The trial continued the next day ending with twelve men being excommunicated or disfellowshipped. Additionally, “By further action taken on unanimous vote of the High Council the branch hitherto known as the West Tintic branch of the Tintic Stake of Zion was disorganized. Thus all semblance of Church supervision in the affairs of that unfortunate little group of people has been taken away.”

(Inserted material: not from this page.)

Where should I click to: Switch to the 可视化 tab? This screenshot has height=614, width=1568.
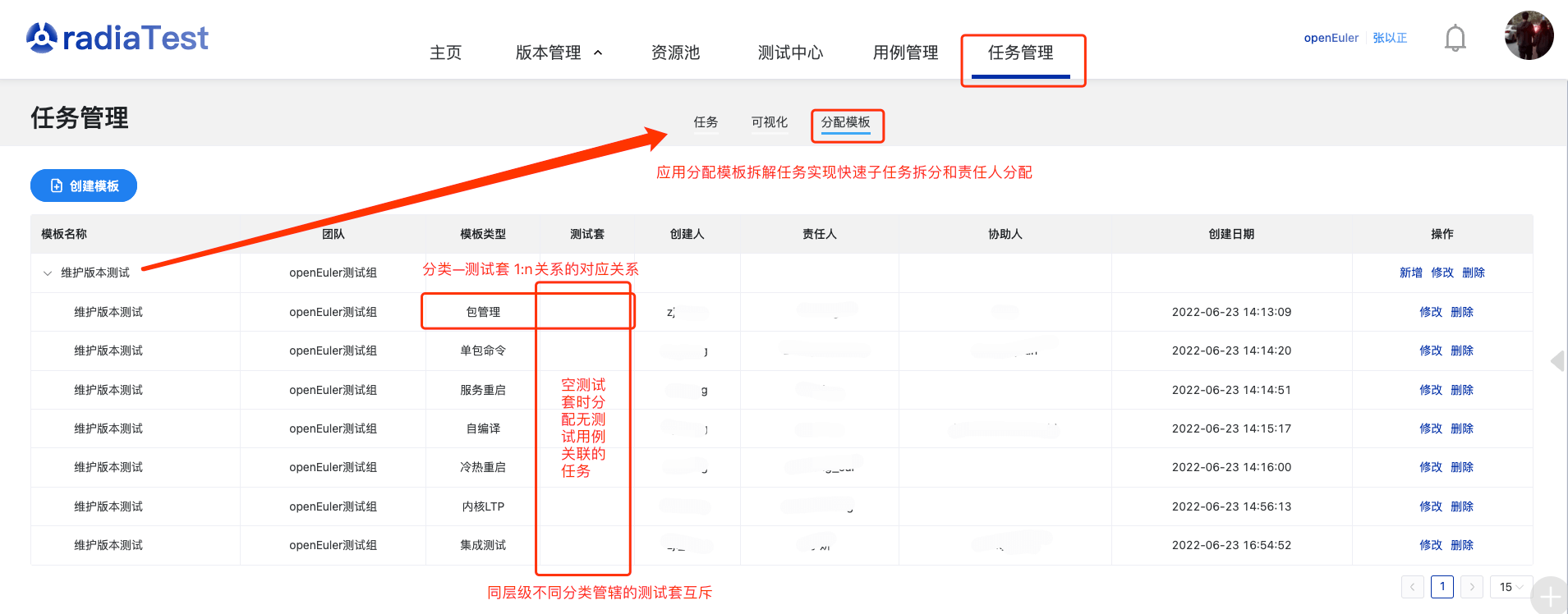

Reflecting on the trial in his journal, Talmage concludes:

 

The best I can say of the people is that they have become fanatical through the power of evil. They have made sacrifice their hobby. The eating of meat, the taking of animal life even to provide food, and many other practices common with other people have been forbidden there; while long fasts and particularly the sacrificing of comforts and wholesome desires have been held up as ideals. Now they have reached the abominable status of men sacrificing their wives to other men; and by this means they have put themselves under the laws of Church discipline and have made themselves subject to the punishment provided for by the law of the land. The present state is one of abominable immorality. Some of the women, notably the wife of Moses Gudmundsen  . . . withdrew promptly from the colony rather than countenance in any degree these ungodly practices. I believe that the judgment of the High Council in these cases is just; and that others than those already tried are involved.

 

To my knowledge, the only academic exploration into the West Tintic affair was made by Carlton Culmsee, resulting in his article, “A Modern Moses at West Tintic” published in 1967 by Utah State University Press. Culmsee reviewed the newspaper literature and was able to interview some of those involved in the movement. He writes that “Gudmundsen could argue for hours proving from the Doctrine and Covenants of the Church that revelation was the foundation of religion.” As a result of this emphasis “they felt that they had progressed far beyond the LDS Church and authoritative interpretation of sacred literature.”

 

Sacrifice became a keynote. Gudmundsen admonished them that they must sacrifice everything—home, family, all. Day in, day out he stressed that they must ‘lay everything on the altar.’ Until they were ready to do this they were not in a condition to receive the promptings of the Spirit. He built much upon the discussion of sacrifice in the Sixth Lecture [on Faith] of the Doctrine and Covenants. Love your fellowmen and sacrifice all.

 

Culmsee is referencing lecture six, paragraph seven, the origins of an oft-cited passage that reads in part:

 

Let us here observe that a religion that does not require the sacrifice of all things never has power sufficient to produce the faith necessary unto life and salvation. For from the first existence of man, the faith necessary unto the enjoyment of life and salvation never could be obtained without the sacrifice of all earthly things. It is through this sacrifice, and this only, that God has ordained that men should enjoy eternal life.

 

Did Talmage’s year-long awareness of these extreme forms of misguided devotion to sections of the Lectures on Faith taking place in West Tintic contribute to his committee’s recommendation that they be removed them from the D&C? It is difficult to draw a direct correlation, but I find it likely. In a 1975 BYU Studies article titled “What of the Lectures on Faith?” Leland H. Gentry suggests something that matches the spirit of this possibility:

 

Some have wondered why the Lectures on Faith were removed from the Doctrine and Covenants. The answer is not difficult to find. Their inclusion in the Book of Doctrine and Covenants had gained for the lectures a position of honor not likely intended by those who first placed them there. They were study helps, not revelations. When it became apparent that some in the Church were according these doctrinal aids dignity equal to, and sometimes surpassing, that of the revelations themselves, the lectures were removed.